Adaptation des méthodologies pour les conseils fiscaux et comptables
Pour leur part, les experts-comptables et fiscalistes sont confrontés à un impératif d’adaptation de leurs pratiques. Ils doivent affiner les méthodes d’évaluation de l’actif brut, en calculant avec précision la part des stocks immobiliers à chaque ouverture d’exercice, et en anticipant les fluctuations susceptibles de déclencher le statut de SPI.

Parallèlement, «leur rôle consiste à recommander des restructurations juridiques préventives, telles que la scission de sociétés ou la création de filiales dédiées aux actifs non immobiliers, afin d’isoler les stocks et de maintenir la part des immeubles en deçà des pourcentages», nous dit un analyste.

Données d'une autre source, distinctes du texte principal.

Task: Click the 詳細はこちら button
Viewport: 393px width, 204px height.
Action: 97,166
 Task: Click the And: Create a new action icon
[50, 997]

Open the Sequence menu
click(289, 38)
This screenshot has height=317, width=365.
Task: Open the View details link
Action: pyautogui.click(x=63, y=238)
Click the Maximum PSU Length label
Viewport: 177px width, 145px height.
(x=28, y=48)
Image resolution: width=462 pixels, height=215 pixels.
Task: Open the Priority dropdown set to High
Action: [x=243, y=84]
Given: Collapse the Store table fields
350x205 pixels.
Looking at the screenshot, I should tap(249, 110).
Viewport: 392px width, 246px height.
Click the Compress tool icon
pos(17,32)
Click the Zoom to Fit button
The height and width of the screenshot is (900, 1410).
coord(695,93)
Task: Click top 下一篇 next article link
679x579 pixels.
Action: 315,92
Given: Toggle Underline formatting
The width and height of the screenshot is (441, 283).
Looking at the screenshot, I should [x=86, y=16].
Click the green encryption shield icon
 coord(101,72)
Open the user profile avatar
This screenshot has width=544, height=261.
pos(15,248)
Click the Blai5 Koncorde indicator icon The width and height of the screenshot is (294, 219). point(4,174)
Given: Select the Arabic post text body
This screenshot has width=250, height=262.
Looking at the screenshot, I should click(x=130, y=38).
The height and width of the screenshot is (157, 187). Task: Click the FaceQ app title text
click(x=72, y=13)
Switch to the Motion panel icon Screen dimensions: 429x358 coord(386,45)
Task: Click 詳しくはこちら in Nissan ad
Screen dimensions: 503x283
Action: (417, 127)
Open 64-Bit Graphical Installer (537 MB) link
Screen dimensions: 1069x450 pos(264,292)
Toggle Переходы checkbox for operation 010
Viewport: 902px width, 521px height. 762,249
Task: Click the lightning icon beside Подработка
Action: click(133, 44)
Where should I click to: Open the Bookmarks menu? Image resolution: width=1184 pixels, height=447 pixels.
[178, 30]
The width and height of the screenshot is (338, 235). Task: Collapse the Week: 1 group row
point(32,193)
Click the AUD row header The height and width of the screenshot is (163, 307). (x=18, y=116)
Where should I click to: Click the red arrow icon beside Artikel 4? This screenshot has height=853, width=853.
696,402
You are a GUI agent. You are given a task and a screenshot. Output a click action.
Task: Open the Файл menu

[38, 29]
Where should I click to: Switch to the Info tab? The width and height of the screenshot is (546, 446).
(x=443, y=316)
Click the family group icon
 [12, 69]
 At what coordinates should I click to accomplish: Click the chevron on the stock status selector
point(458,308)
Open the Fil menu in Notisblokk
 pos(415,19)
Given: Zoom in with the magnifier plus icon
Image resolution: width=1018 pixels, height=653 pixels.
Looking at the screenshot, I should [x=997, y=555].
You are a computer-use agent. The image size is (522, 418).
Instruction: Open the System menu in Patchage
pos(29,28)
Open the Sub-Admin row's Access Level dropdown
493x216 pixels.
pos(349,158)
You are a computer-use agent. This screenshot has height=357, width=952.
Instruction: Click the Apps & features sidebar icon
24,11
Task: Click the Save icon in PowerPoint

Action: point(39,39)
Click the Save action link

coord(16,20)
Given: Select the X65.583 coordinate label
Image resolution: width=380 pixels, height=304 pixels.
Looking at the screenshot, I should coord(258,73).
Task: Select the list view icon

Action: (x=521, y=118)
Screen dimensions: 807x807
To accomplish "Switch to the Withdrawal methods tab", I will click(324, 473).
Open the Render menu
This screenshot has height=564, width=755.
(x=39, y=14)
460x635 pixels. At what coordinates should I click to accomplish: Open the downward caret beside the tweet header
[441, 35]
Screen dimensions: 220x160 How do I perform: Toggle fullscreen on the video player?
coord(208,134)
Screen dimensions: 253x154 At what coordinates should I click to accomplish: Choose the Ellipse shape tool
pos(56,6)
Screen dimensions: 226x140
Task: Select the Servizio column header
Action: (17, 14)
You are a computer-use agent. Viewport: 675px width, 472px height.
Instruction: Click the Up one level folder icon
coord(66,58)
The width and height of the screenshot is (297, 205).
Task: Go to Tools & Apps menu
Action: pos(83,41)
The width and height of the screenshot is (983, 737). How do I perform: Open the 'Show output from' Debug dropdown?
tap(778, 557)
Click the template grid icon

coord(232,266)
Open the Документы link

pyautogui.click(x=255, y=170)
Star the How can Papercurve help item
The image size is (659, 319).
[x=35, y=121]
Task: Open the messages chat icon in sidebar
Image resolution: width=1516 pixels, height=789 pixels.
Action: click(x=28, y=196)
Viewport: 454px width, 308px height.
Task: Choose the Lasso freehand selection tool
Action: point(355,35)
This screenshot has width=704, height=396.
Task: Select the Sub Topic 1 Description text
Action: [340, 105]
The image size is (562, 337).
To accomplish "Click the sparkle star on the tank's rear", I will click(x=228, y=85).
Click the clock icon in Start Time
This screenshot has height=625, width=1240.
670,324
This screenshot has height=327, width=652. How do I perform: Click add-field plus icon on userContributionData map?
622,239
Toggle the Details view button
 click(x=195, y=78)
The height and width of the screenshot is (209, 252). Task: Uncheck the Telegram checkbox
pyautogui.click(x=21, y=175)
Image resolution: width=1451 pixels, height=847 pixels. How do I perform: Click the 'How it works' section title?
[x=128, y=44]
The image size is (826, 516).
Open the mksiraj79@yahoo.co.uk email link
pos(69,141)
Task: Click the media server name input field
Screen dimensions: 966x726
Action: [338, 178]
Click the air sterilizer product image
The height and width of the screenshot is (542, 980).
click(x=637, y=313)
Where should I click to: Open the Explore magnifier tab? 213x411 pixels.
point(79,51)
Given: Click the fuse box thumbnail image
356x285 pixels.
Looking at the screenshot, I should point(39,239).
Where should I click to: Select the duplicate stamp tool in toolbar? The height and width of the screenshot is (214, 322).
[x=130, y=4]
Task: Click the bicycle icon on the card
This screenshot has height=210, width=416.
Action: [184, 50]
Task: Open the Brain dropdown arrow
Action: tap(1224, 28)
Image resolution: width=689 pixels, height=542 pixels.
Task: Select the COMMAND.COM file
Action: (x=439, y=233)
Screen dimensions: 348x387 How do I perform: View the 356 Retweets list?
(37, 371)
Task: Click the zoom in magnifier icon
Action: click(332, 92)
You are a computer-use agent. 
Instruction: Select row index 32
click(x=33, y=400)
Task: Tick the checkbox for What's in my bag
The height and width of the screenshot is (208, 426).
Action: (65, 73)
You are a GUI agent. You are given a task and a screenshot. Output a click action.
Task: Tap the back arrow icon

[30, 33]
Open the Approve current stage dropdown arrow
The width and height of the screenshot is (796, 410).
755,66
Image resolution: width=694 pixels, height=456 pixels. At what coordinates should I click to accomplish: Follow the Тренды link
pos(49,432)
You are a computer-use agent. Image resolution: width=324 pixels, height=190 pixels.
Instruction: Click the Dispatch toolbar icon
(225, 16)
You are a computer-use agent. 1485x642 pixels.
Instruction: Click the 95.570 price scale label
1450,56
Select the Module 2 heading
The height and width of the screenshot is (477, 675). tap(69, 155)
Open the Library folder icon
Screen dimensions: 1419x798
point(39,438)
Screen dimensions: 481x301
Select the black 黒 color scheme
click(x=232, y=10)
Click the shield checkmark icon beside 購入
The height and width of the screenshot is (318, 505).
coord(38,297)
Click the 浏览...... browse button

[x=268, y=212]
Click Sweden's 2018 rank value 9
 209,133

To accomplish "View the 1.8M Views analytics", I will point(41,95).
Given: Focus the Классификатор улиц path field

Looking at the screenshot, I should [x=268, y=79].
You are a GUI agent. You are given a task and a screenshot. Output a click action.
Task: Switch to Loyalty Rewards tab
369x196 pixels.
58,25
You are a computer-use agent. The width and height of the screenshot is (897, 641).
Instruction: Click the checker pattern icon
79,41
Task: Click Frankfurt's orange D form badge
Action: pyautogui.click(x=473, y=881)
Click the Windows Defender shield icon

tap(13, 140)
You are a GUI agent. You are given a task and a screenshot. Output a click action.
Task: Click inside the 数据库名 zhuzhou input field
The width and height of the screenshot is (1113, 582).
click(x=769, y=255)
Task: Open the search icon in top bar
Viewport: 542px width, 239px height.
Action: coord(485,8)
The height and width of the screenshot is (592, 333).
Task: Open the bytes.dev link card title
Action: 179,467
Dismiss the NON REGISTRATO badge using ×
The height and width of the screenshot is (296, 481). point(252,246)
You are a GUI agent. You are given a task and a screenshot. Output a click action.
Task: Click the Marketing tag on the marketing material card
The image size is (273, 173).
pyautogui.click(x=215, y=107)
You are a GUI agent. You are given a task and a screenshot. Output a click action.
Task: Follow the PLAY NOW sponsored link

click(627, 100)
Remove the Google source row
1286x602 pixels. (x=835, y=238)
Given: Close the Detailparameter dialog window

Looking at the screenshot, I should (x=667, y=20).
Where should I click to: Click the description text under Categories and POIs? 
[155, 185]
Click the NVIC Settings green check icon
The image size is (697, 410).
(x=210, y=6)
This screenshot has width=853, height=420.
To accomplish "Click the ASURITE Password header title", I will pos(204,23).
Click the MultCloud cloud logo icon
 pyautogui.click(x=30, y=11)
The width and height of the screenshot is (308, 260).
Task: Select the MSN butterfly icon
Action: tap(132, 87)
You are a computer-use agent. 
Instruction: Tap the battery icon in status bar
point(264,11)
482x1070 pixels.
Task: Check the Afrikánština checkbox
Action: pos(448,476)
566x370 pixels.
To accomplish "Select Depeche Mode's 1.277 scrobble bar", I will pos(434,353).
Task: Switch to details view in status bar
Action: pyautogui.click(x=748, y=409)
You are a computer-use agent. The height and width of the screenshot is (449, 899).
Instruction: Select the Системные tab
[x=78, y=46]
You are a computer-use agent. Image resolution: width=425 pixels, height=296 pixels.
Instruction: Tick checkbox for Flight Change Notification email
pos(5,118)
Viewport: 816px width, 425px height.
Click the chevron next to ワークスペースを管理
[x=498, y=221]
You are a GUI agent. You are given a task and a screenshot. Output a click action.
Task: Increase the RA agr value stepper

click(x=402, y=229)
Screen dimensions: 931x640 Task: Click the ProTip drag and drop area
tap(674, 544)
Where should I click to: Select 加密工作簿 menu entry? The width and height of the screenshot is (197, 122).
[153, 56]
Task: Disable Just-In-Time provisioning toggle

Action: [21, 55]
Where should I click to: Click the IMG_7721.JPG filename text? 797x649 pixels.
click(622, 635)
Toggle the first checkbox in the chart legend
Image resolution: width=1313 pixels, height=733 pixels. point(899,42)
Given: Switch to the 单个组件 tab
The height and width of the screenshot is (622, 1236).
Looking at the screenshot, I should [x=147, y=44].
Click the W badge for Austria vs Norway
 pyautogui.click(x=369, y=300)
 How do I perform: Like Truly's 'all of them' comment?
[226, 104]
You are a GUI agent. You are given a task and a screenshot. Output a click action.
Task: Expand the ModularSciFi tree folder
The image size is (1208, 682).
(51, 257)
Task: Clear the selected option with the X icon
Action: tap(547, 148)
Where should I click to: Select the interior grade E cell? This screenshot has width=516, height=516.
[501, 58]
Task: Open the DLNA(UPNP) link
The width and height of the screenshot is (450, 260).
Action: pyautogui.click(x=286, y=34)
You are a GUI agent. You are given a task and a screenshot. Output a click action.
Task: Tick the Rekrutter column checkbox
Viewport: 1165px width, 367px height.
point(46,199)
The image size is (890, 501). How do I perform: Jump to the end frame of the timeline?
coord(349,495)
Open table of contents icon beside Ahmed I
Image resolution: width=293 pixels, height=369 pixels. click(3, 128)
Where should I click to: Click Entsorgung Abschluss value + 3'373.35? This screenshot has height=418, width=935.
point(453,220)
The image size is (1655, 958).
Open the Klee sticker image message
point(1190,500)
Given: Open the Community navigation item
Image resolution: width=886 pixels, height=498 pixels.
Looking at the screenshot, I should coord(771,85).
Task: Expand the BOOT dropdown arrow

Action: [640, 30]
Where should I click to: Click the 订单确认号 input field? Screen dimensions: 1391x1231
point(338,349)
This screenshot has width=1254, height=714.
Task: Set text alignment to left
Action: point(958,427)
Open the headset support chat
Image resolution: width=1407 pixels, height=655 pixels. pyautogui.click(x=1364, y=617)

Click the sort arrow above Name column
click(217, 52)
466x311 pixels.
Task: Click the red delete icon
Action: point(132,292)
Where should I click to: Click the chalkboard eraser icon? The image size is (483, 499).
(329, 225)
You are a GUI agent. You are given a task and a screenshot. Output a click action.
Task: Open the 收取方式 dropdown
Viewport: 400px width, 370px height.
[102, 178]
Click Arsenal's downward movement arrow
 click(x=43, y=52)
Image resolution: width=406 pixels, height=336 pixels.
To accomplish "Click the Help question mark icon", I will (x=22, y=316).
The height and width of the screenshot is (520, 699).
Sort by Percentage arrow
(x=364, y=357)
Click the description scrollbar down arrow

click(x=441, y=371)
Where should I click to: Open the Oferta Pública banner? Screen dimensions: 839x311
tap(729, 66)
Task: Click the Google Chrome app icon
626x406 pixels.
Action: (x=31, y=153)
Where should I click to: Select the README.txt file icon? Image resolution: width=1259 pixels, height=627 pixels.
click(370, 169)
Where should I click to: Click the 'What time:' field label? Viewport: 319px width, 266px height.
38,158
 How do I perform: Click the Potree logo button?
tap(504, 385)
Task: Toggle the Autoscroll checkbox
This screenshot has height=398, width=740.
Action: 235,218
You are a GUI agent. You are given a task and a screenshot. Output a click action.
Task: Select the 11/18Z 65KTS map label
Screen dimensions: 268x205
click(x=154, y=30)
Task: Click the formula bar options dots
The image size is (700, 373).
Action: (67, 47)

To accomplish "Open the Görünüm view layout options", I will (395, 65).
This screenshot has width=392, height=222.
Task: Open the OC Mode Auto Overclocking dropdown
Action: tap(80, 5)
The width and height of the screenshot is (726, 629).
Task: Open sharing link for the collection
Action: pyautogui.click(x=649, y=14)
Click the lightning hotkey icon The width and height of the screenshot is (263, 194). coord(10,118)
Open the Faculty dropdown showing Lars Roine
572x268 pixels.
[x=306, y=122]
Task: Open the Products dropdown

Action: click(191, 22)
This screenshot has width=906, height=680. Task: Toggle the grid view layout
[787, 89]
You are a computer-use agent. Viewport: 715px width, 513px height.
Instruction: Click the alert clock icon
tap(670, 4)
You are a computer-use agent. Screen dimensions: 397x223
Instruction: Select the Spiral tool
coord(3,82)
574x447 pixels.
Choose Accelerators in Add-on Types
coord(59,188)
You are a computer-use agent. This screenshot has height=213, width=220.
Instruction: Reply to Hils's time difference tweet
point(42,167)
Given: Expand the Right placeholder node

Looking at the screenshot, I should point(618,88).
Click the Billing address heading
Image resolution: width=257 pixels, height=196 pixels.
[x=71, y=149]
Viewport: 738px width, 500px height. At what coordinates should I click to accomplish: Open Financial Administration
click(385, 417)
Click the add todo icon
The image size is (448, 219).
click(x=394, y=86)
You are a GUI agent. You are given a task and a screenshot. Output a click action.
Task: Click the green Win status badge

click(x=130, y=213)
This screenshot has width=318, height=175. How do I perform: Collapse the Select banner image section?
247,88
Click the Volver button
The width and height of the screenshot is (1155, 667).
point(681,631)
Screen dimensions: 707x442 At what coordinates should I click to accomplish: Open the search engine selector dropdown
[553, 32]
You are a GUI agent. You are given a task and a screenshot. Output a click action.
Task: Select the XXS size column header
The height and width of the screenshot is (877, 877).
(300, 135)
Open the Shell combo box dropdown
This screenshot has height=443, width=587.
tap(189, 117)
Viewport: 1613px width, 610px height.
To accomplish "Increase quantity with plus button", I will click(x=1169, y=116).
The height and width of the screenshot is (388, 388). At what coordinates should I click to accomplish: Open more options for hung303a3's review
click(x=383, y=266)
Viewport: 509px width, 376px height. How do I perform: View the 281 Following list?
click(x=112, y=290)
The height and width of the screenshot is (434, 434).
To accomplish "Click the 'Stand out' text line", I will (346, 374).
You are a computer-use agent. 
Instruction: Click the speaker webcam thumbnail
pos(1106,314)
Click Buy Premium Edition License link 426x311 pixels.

Une approche proactive qui nécessite une collaboration étroite avec les services juridiques et une maîtrise des montages complexes.

Clarification des pratiques pour les notaires et professionnels des transactions
Les notaires et intermédiaires en transactions immobilières voient leur responsabilité renforcée dans la vérification du statut de SPI des sociétés vendeuses. Ils gagneraient à intégrer systématiquement cette analyse dans leurs procédures de validation des actes de cession, en exigeant des documents comptables récents et une attestation sur l’honneur concernant la composition de l’actif.

Une erreur d’interprétation, comme la confusion entre stocks et immeubles d’exploitation, pourrait entraîner des redressements fiscaux massifs pour les parties, ainsi que des litiges en responsabilité professionnelle. Egalement, cette évolution impose, pourquoi pas, une mise à jour des contrats types et des clauses de garantie pour couvrir spécifiquement le risque SPI.

Équilibre entre fiscalité et compétitivité
La clarification apportée par la DGI, bien que renforçant la cohérence du régime fiscal des SPI, soulève des interrogations sur son impact sur la compétitivité du secteur immobilier marocain. En alignant le traitement des promoteurs immobiliers sur celui des sociétés à prépondérance immobilière classiques, la décision instaure une rigueur fiscale que l’on pourrait saluer pour son équité, en évitant les contournements par le biais de la comptabilisation en stock.

Toutefois, cette uniformisation pourrait pénaliser les PME et les promoteurs émergents, dont le modèle économique repose principalement sur des actifs immobiliers temporaires. Pour ces structures, dont le bilan est souvent dominé par des stocks, le risque de franchir le seuil des 50% est élevé, les exposant à une fiscalité dissuasive et à des difficultés accrues de financement, les investisseurs étant réticents face aux risques fiscaux.

Disons qu’à long terme, cette mesure pourrait contraindre les acteurs à restructurer leur bilan en diversifiant leurs actifs (acquisition de titres financiers, développement de services annexes) ou à recourir à des montages juridiques fragmentés, comme la création de sociétés écrans dédiées à chaque projet, augmentant ainsi la complexité administrative et les coûts opérationnels.

Si l’objectif de transparence fiscale est atteint, l’équilibre avec la compétitivité du secteur reste fragile, nécessitant un dialogue continu entre régulateurs et professionnels pour éviter un ralentissement des investissements dans un segment clé de l’économie marocaine.

Une clarification salutaire, mais des défis opérationnels

La réponse de la DGI met fin à une ambiguïté persistante, mais elle exige des acteurs une adaptation rapide. Pour les promoteurs, l’enjeu est désormais de maintenir un équilibre délicat entre croissance opérationnelle et seuil fiscal critique des 50%.

Les professionnels du droit et de la fiscalité devront jouer un rôle clé dans l’accompagnement de ces transitions, sous peine de voir des projets immobilisés par des contraintes réglementaires imprévues.

En définitive, cette décision illustre la tension entre transparence fiscale et flexibilité économique, un équilibre que les réformes futures devront préserver pour soutenir un secteur immobilier vital pour l’économie marocaine.